**Exercise aim**
Repeat only what runs from the line with "Click table icon" through the last line of the data below, both included, keeping every word as it is and leaving out the pictures.

(Collected data entries)
*-*-*
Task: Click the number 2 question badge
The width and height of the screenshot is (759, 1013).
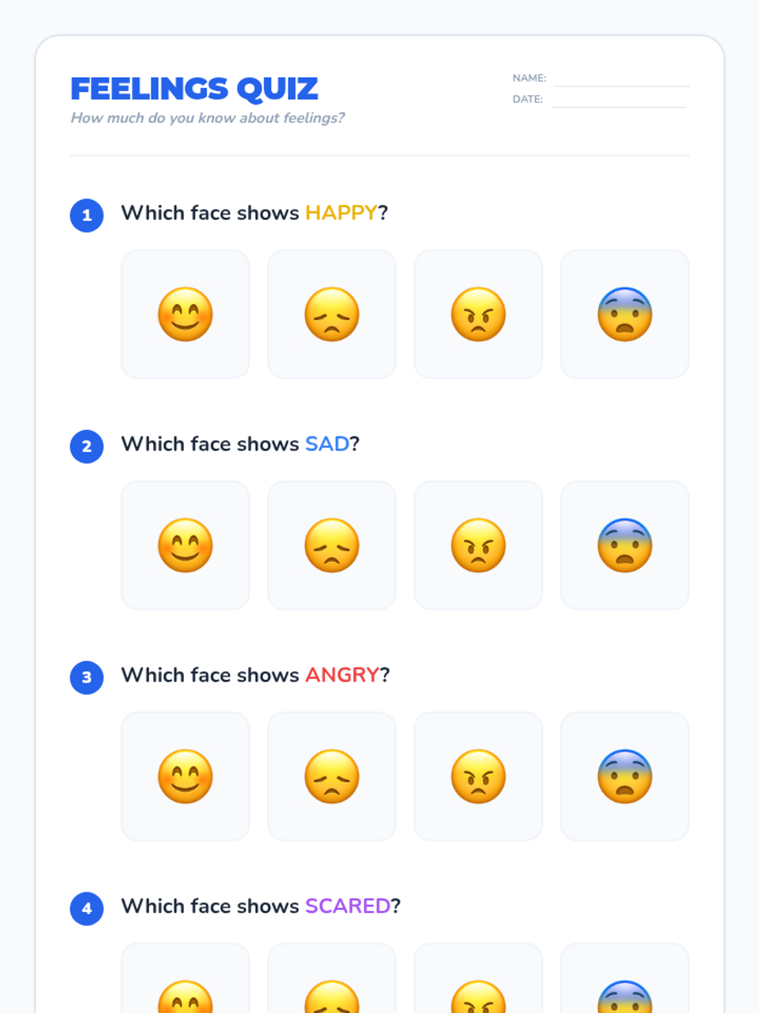Action: point(87,446)
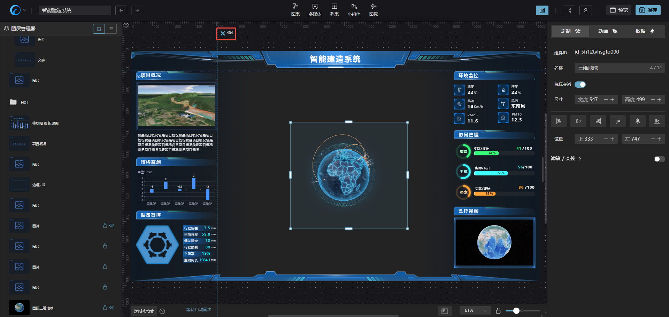Toggle the 鼠标穿透 switch
This screenshot has height=317, width=669.
pyautogui.click(x=580, y=85)
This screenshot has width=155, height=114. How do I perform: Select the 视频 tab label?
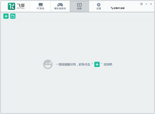(x=79, y=8)
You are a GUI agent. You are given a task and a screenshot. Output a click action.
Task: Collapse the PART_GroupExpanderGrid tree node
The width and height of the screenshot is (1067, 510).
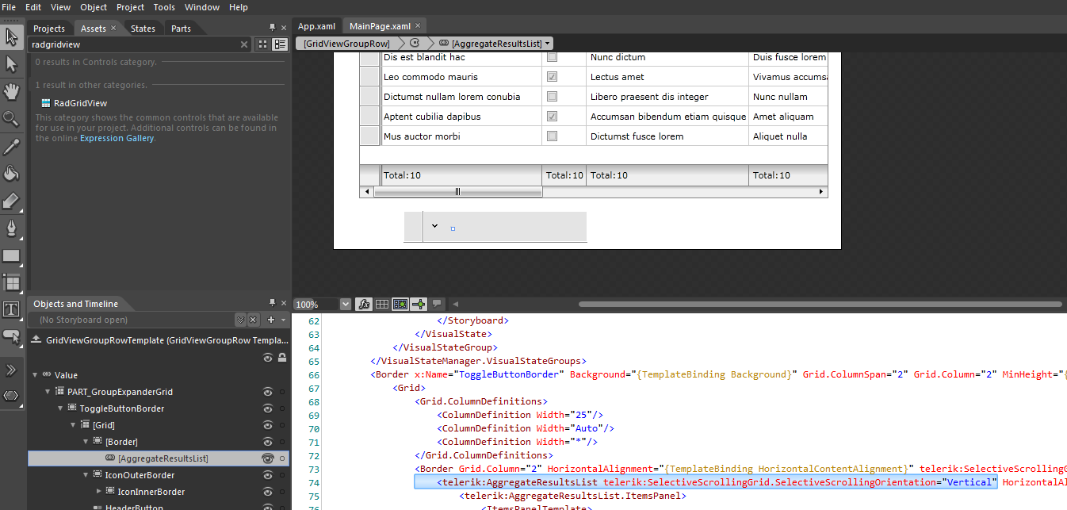(x=48, y=392)
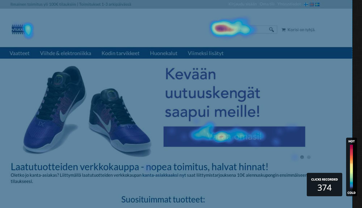
Task: Show Viimeksi lisätyt products
Action: tap(206, 53)

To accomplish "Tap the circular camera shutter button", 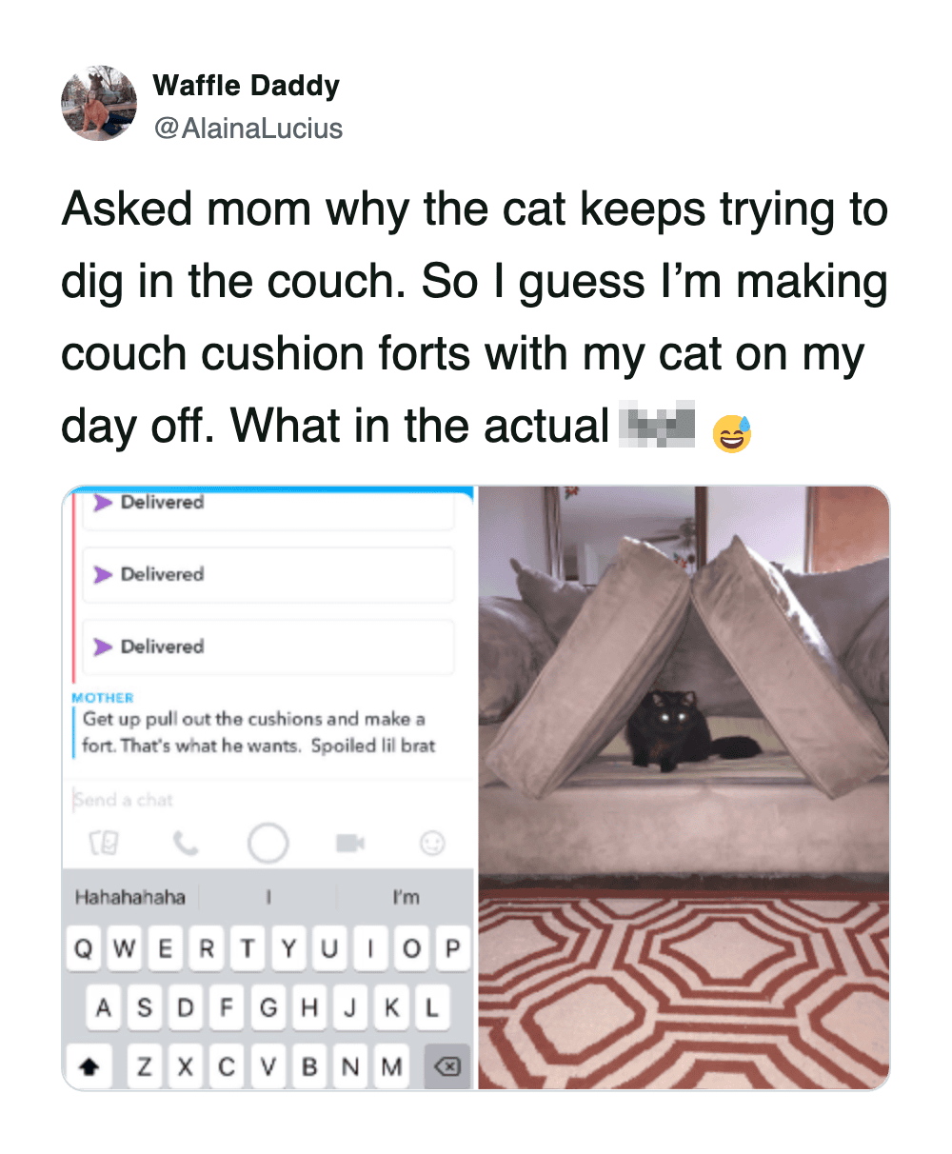I will click(x=268, y=843).
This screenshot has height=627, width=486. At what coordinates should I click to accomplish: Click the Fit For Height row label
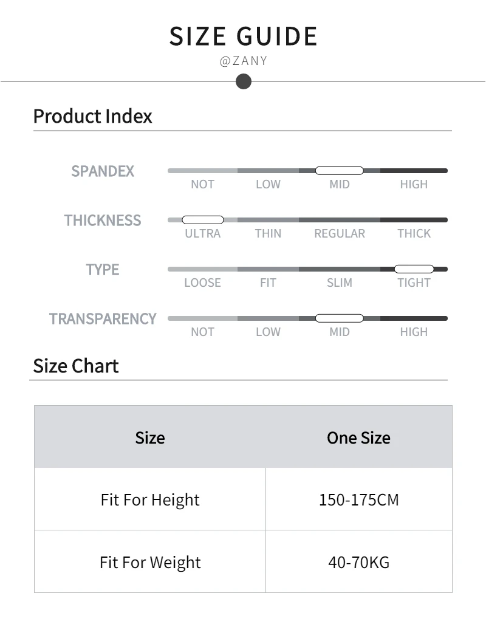150,500
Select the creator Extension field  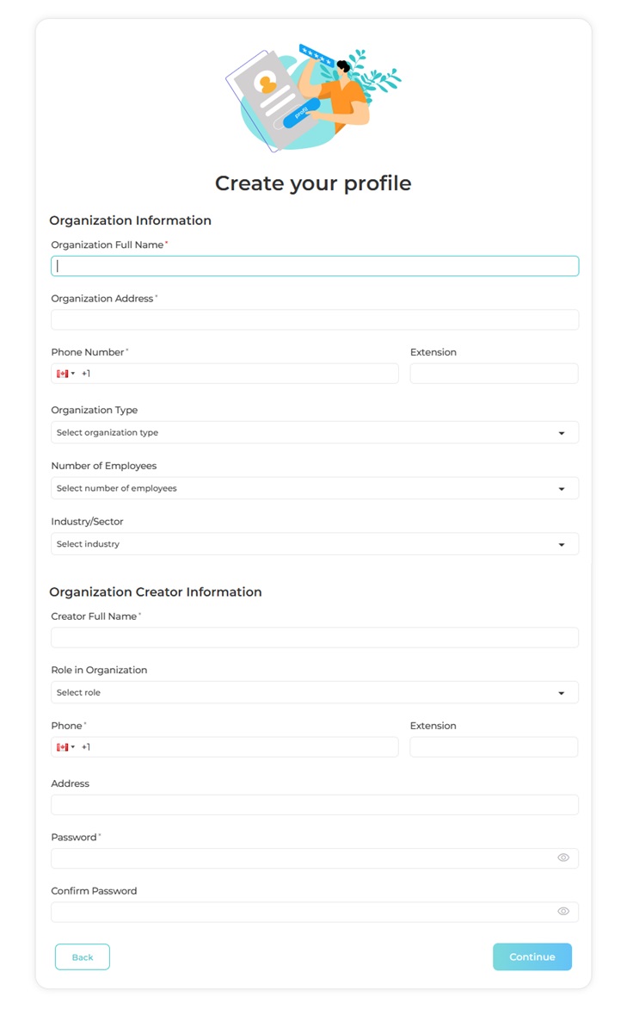pos(493,746)
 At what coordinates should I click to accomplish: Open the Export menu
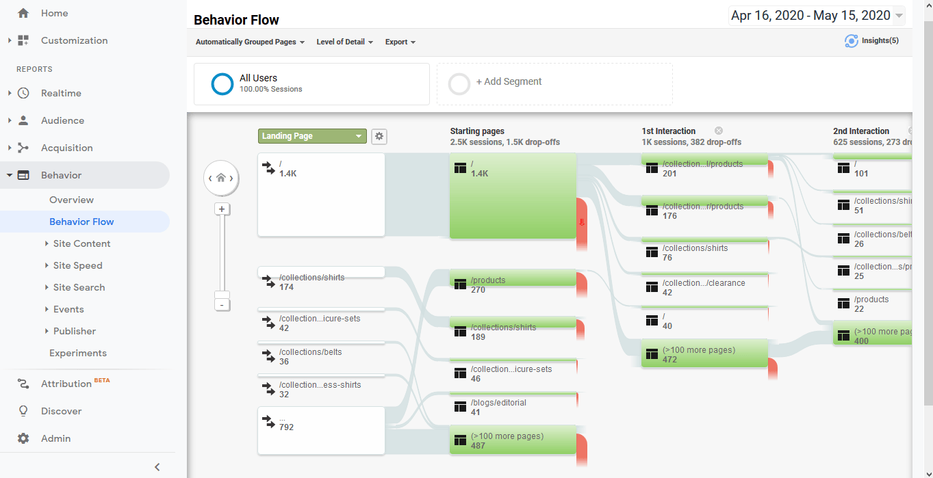click(400, 42)
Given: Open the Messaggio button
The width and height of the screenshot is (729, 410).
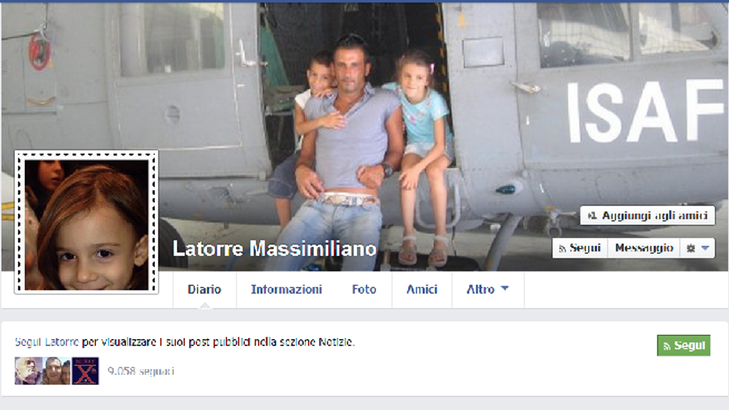Looking at the screenshot, I should coord(643,248).
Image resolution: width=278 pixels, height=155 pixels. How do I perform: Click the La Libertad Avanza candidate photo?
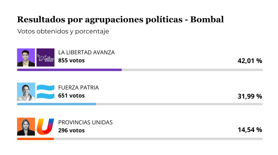click(x=26, y=57)
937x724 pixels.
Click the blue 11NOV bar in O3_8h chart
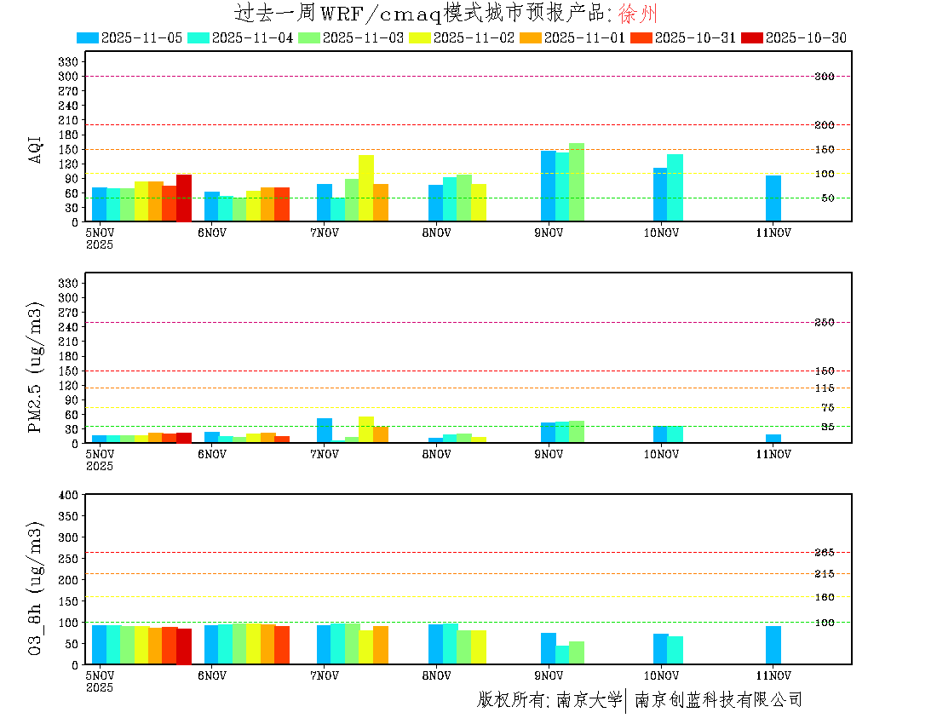point(773,645)
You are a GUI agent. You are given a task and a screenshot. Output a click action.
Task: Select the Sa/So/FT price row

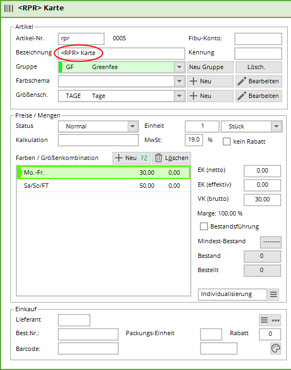click(104, 186)
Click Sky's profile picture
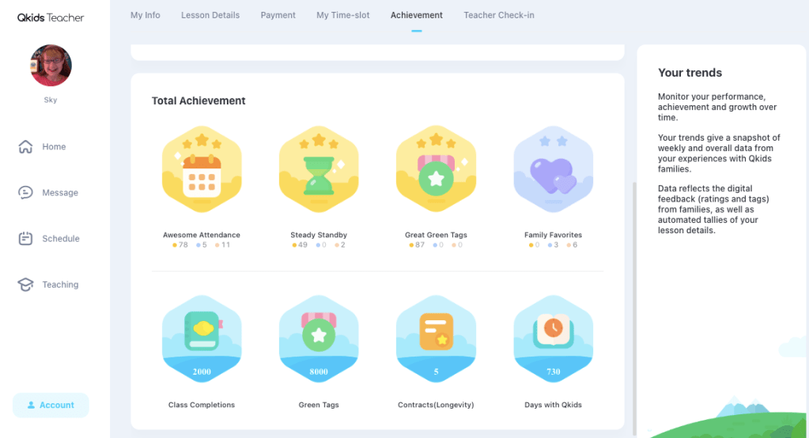This screenshot has width=809, height=438. coord(51,66)
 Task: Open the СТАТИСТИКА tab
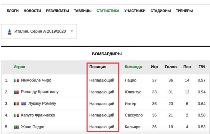[x=108, y=11]
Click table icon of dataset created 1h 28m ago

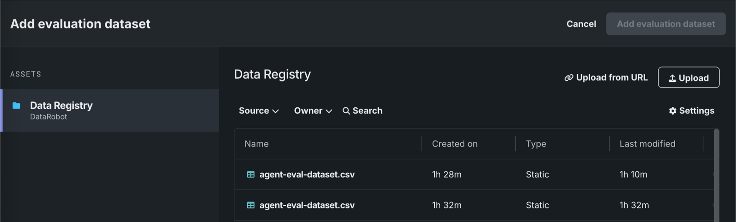pyautogui.click(x=251, y=175)
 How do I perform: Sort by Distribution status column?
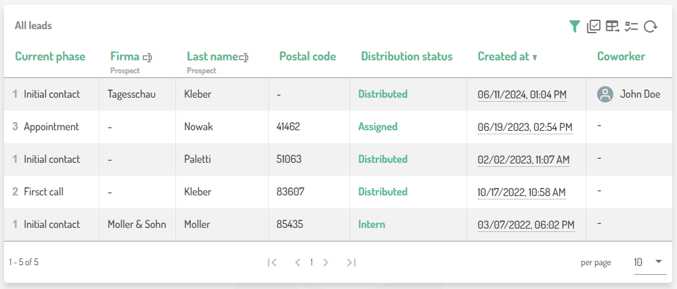[x=406, y=56]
*-*-*
**Exercise answer**
Click table icon of dataset created 1h 28m ago

pyautogui.click(x=251, y=175)
 How do I perform: Sort by Distribution status column?
[x=406, y=56]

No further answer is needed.